(Pixel coordinate grounding data)
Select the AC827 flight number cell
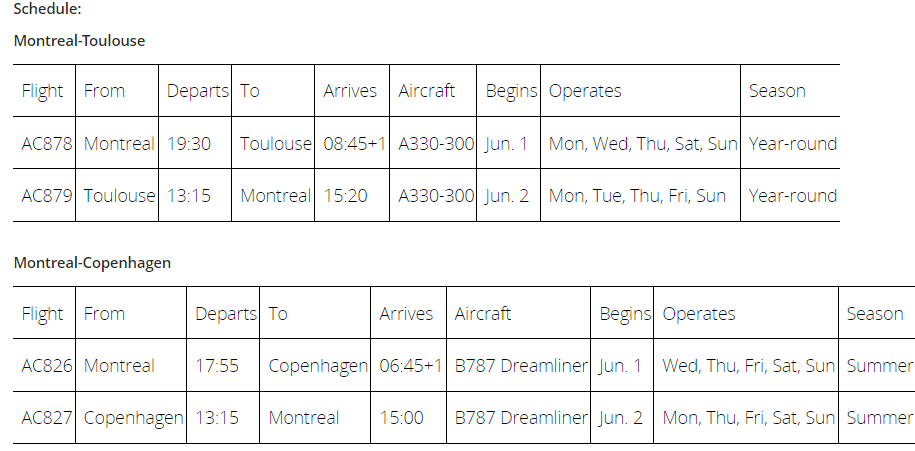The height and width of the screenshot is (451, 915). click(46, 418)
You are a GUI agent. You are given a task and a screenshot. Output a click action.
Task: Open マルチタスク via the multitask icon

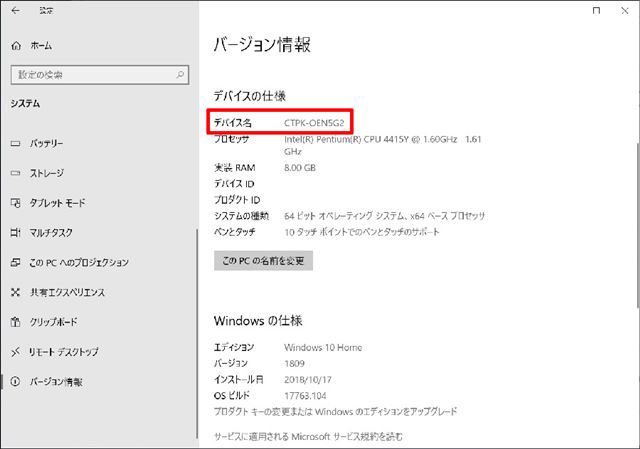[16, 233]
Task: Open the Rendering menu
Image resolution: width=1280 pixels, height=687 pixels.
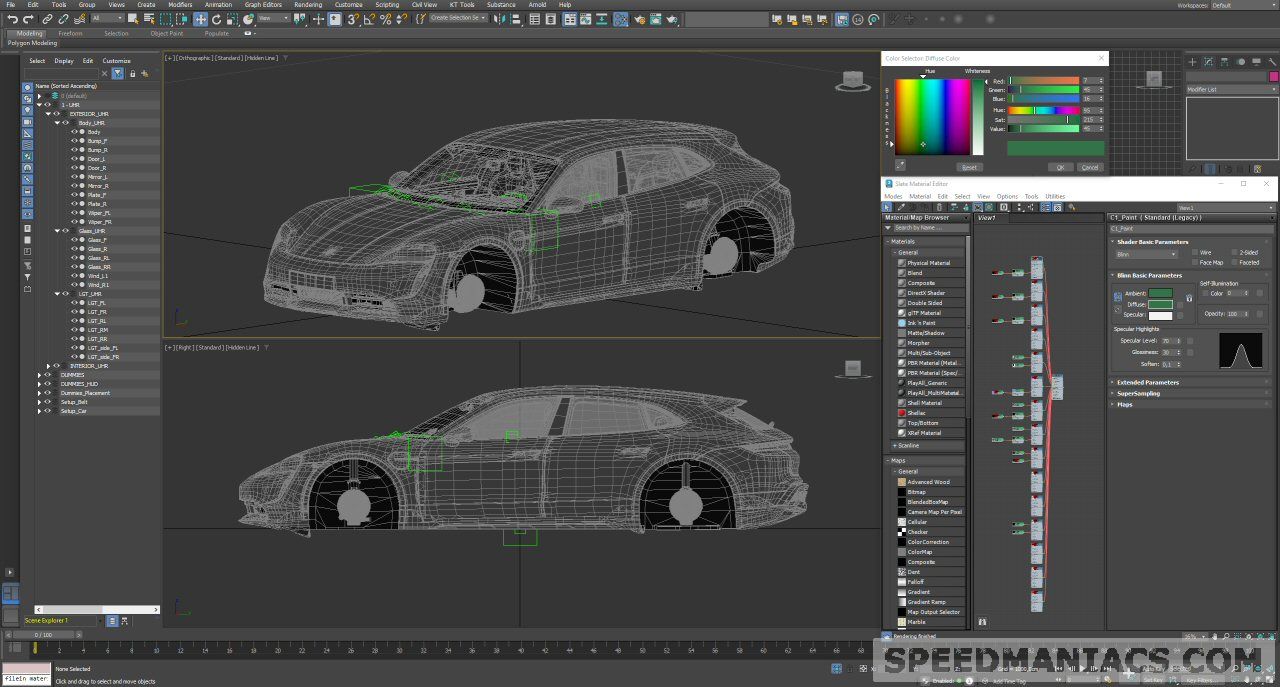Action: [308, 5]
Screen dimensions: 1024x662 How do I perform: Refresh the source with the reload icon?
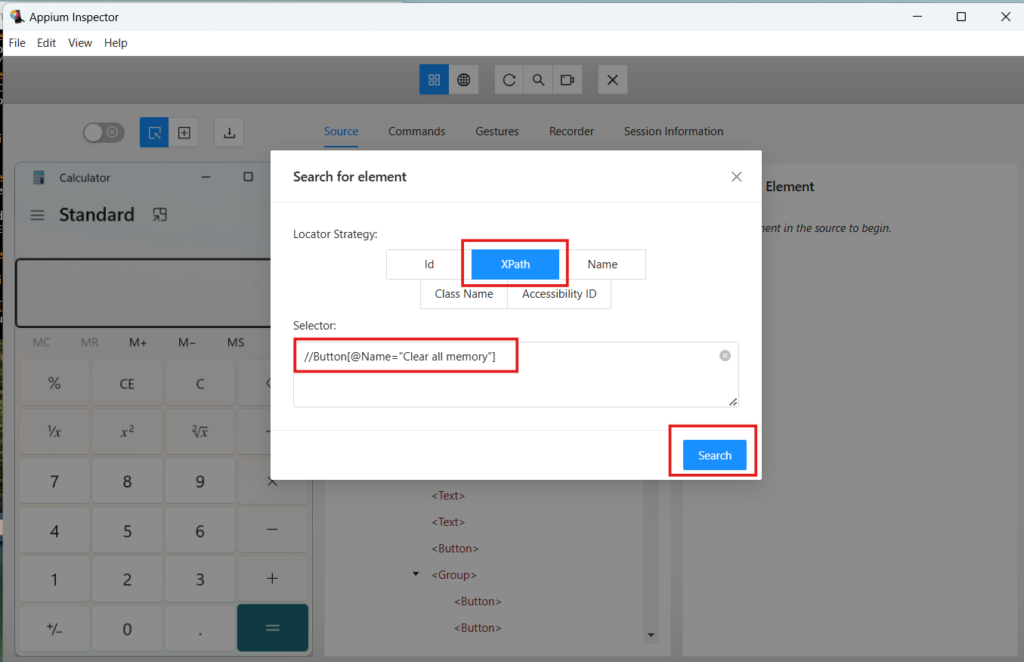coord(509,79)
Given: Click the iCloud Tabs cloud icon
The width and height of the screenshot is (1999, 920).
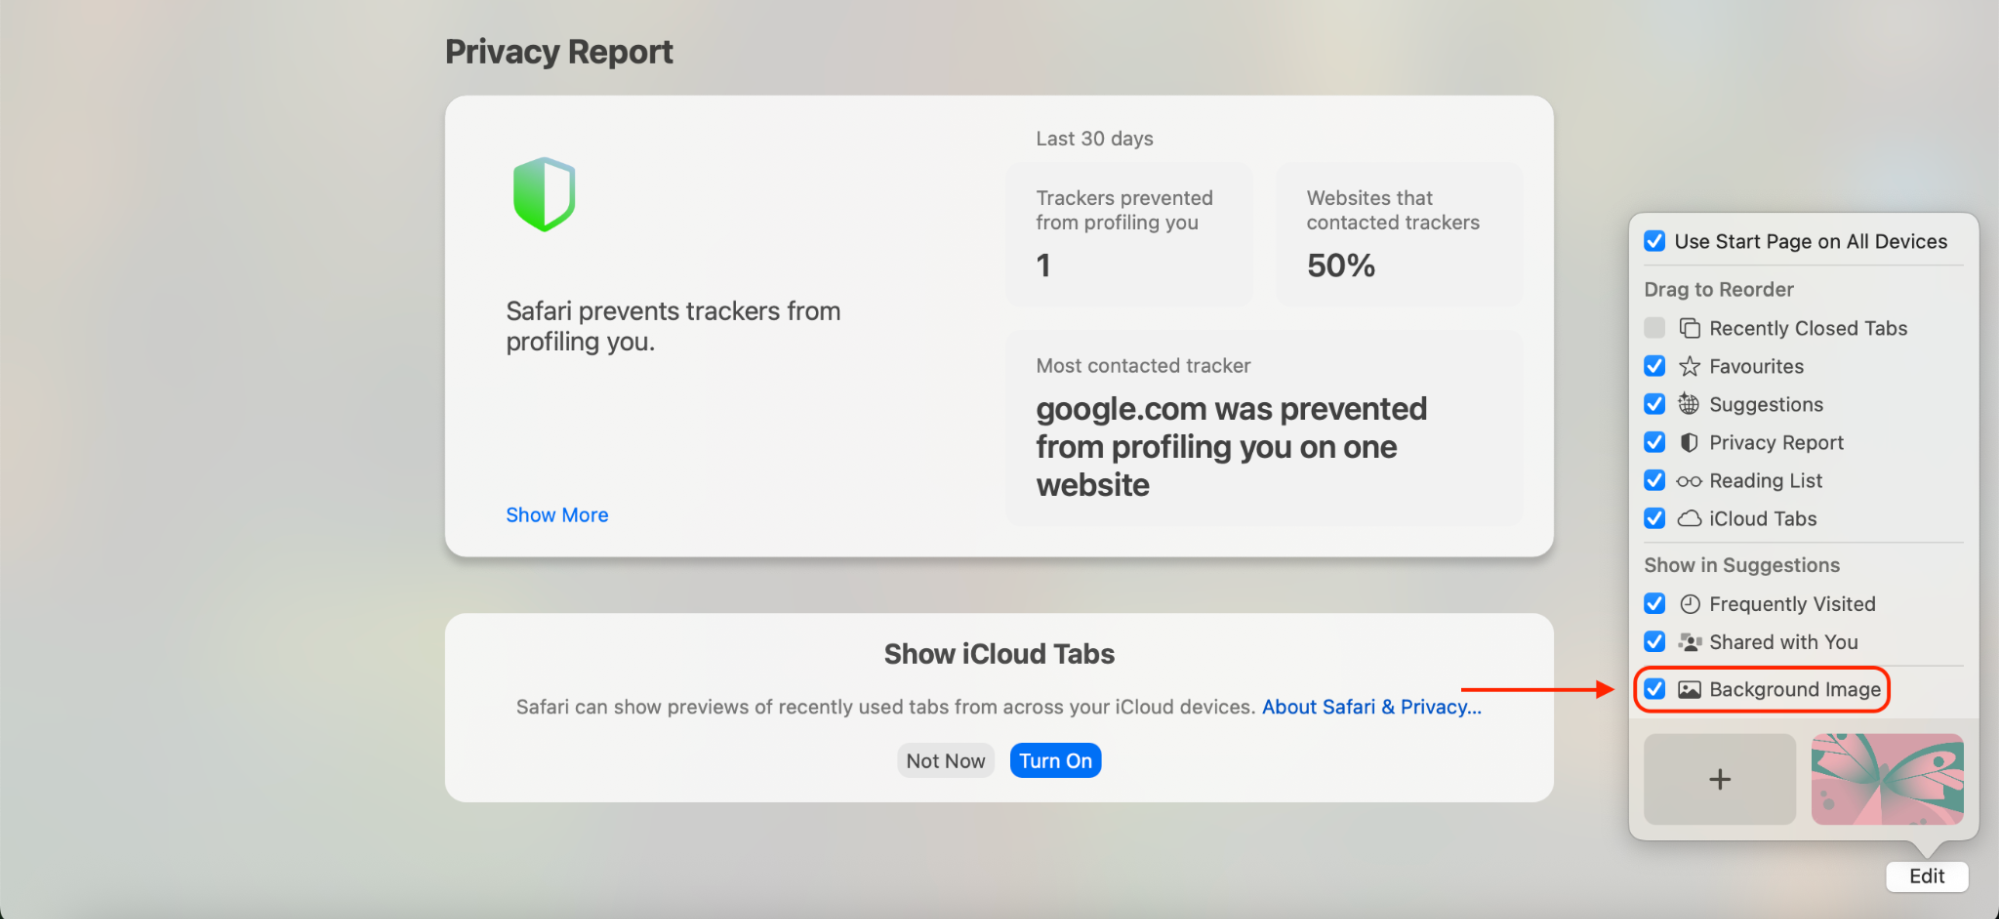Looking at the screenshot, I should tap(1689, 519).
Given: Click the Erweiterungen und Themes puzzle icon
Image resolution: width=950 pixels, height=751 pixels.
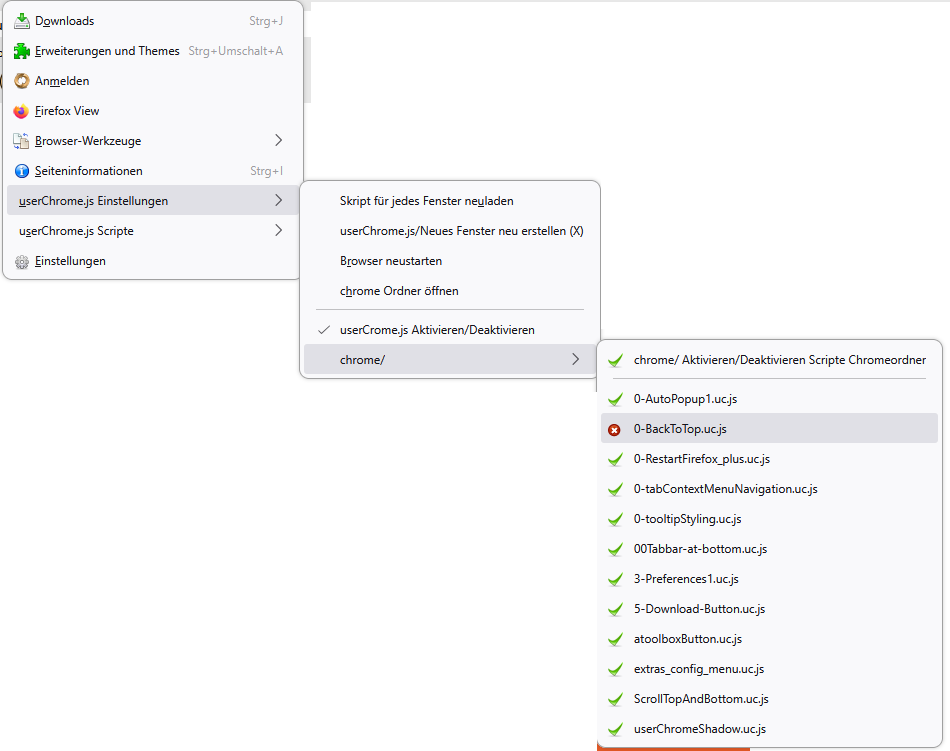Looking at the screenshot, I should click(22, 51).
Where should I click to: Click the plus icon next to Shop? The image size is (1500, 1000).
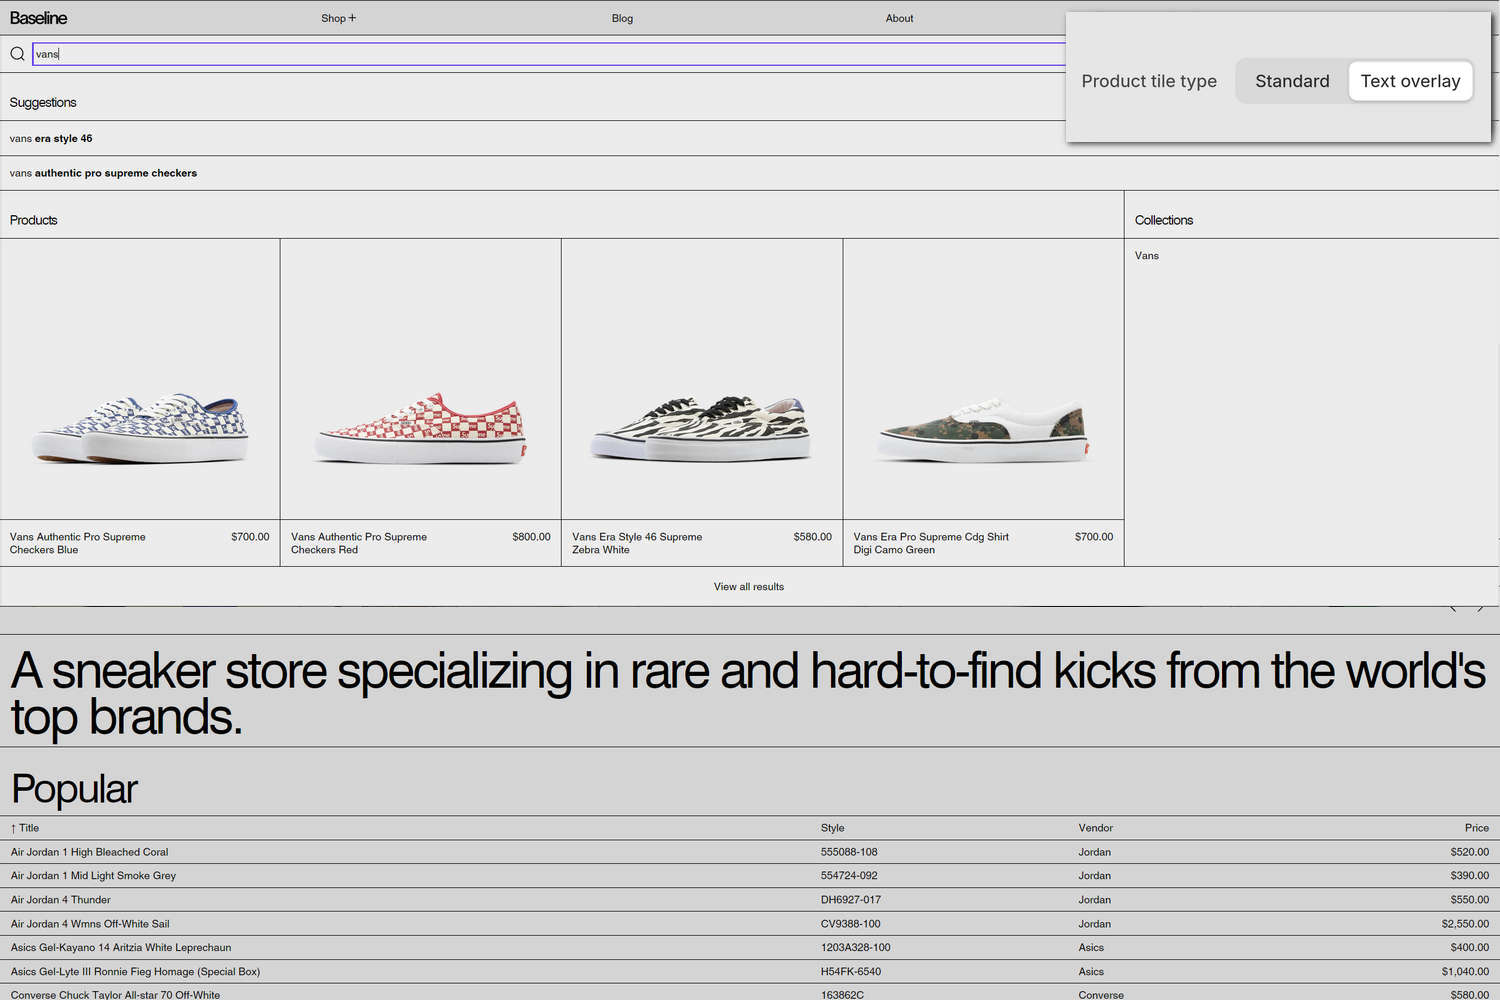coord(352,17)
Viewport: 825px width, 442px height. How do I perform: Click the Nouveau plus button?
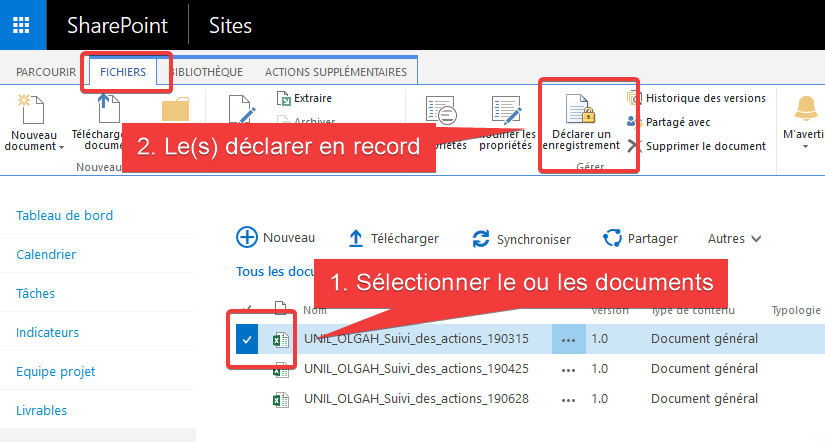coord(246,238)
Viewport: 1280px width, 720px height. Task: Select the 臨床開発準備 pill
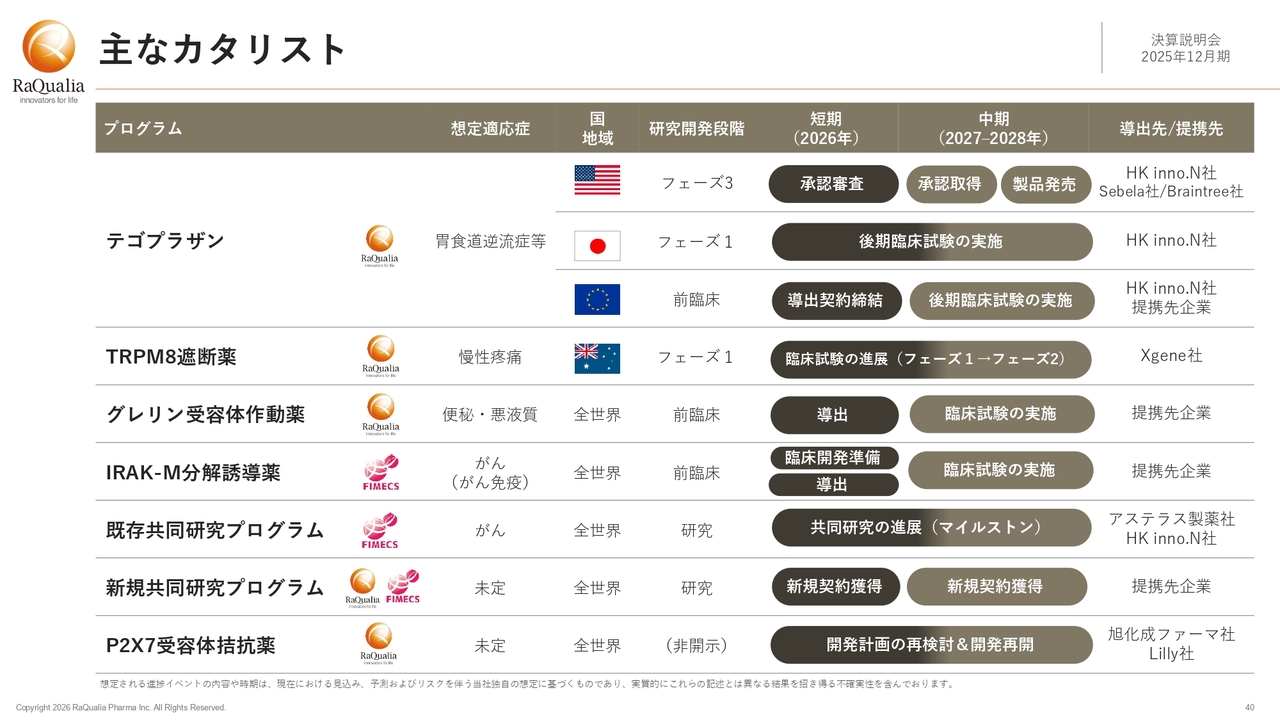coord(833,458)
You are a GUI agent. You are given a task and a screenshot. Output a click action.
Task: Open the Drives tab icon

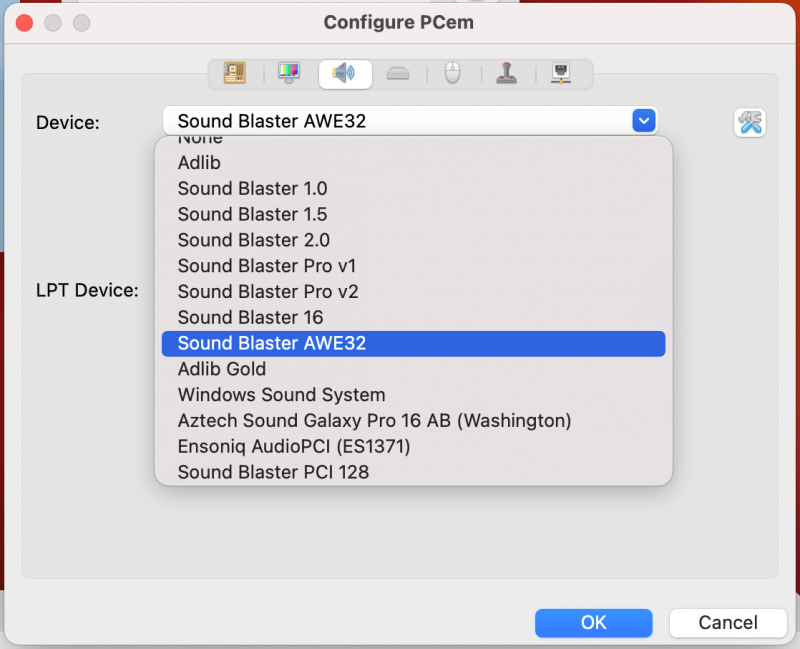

_Activity_.
Every line from the one containing "Viewport: 825px width, 442px" to the final line of the records should be duplicated exactly; no picture is to be copied.

_Response area_.
Viewport: 825px width, 442px height. How do I perform: Click the Nouveau plus button?
coord(246,238)
Viewport: 1280px width, 720px height. Task: Select the 臨床開発準備 pill
coord(833,458)
You are a GUI agent. You are given a task and a screenshot. Output a click action.
Task: Open the Drives tab icon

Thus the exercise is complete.